Ricks bears striking similarities to Moini‘s case. Just consider the question presented: “whether respondent, a college professor, timely complained under the civil rights laws that he had been denied academic tenure because of his national origin.” Id. at 252. The Tenure Committee at Delaware State College twice voted to deny tenure. Id. The Faculty Senate upheld the decision. Id. And in March 1974, the College‘s Board of Trustees “formally voted to deny tenure.” Id.
Unhappy with this decision, Ricks filed a grievance with the Board‘s Educational Policy Committee. Id.

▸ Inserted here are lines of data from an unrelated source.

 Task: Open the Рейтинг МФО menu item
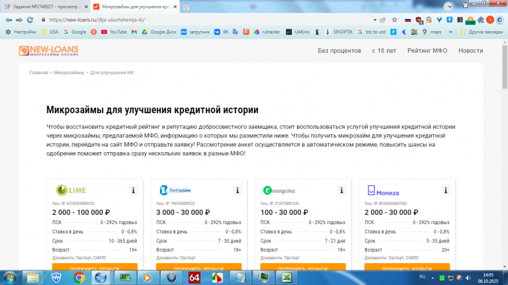click(427, 50)
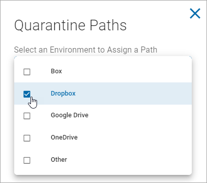This screenshot has height=183, width=207.
Task: Check the Box environment checkbox
Action: click(27, 72)
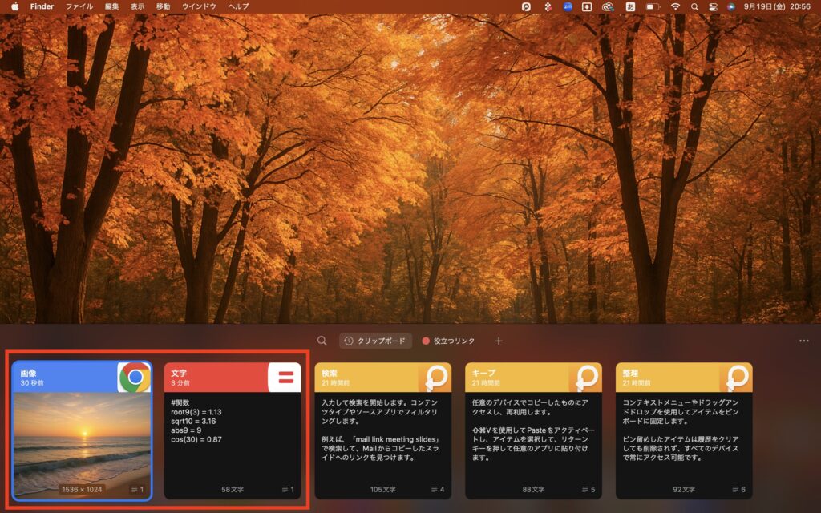Click the red calculator app icon on 文字 card
821x513 pixels.
[x=285, y=377]
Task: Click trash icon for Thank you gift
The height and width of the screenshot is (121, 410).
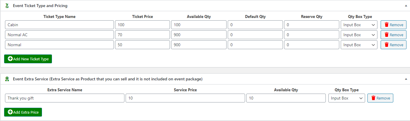Action: [373, 98]
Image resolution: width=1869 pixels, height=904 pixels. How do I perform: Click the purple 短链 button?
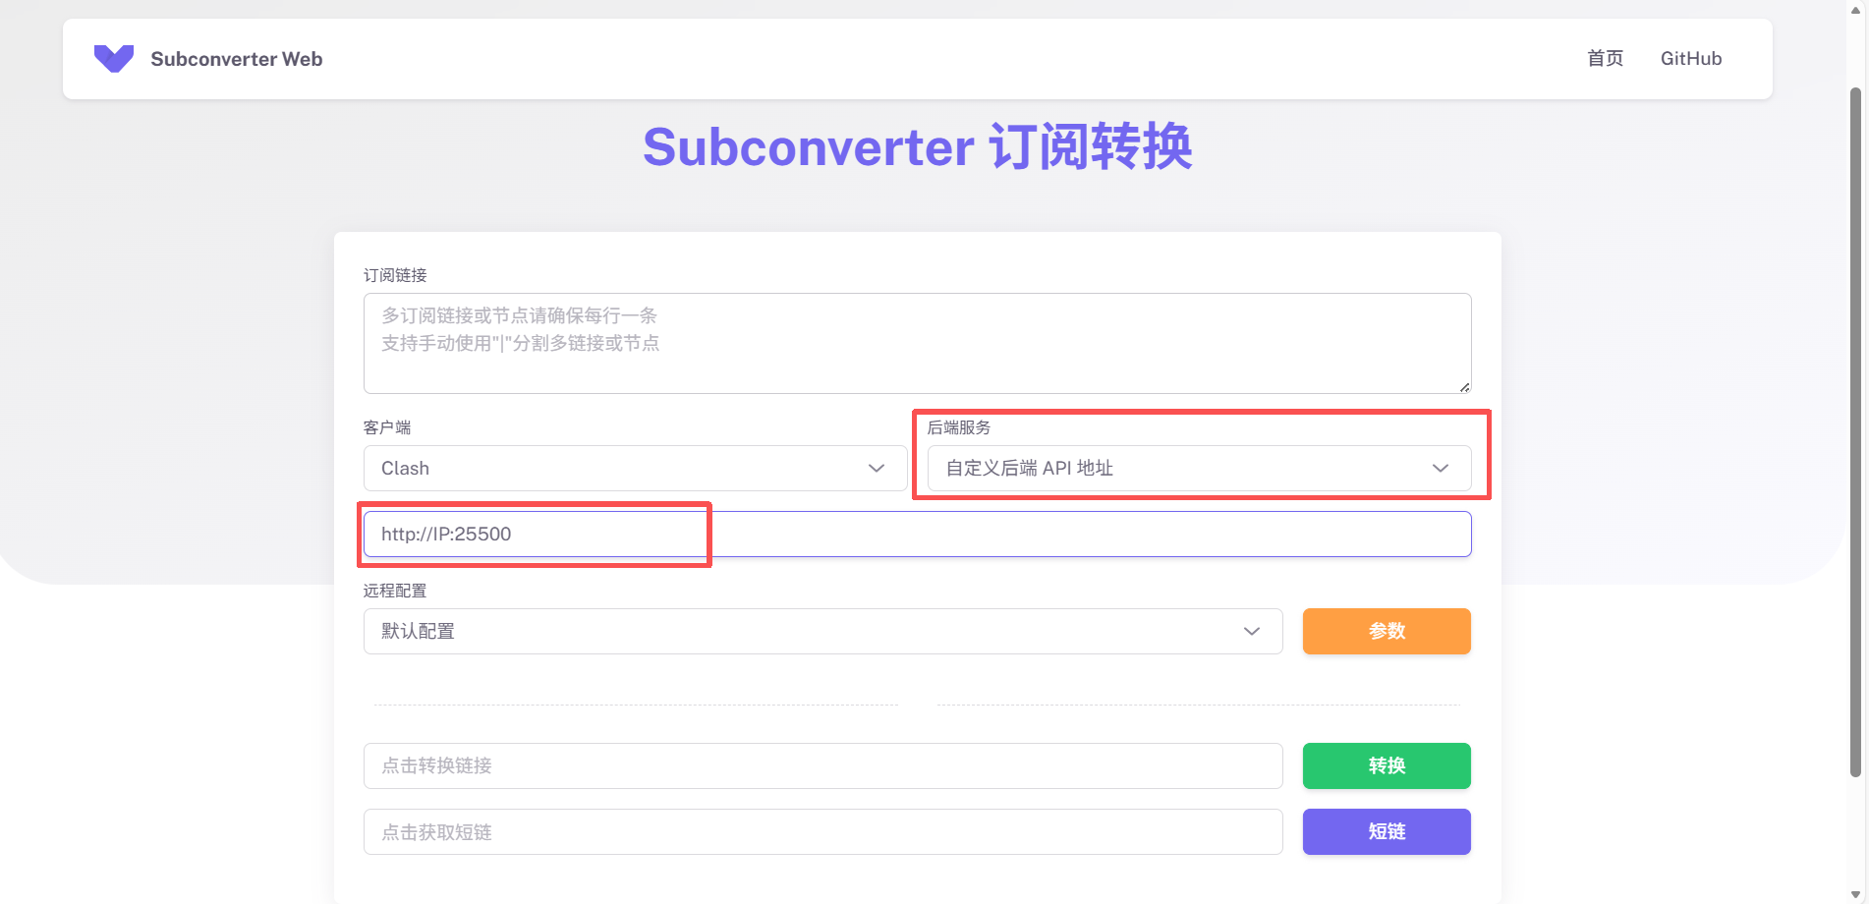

Meanwhile, the Board informed him on June 26, 1974, that “he would be offered a 1-year ‘terminal’ contract that would expire June 30, 1975.” Id. at 252-53. It referenced the рending grievance, explaining that if the Educational Policy Committee recommended granting tenure—and if the Board agreed with the recommendation—then Ricks would get tenure after all. Id. at 253 n.2. But three months later, the Board notified Ricks that “it had denied his grievance.” Id. at 254.
Ricks filed a charge with the EEOC in April 1975. Id. He then sued, bringing a Title VII claim. Id. Ruling on a motion to dismiss, the district court held that this claim was untimely. Id. at 254-55. The limitations period began to run on June 26, 1974, and Ricks had filed his EEOC charge more than 300 days after that date. Id. at 255, 260 n.13.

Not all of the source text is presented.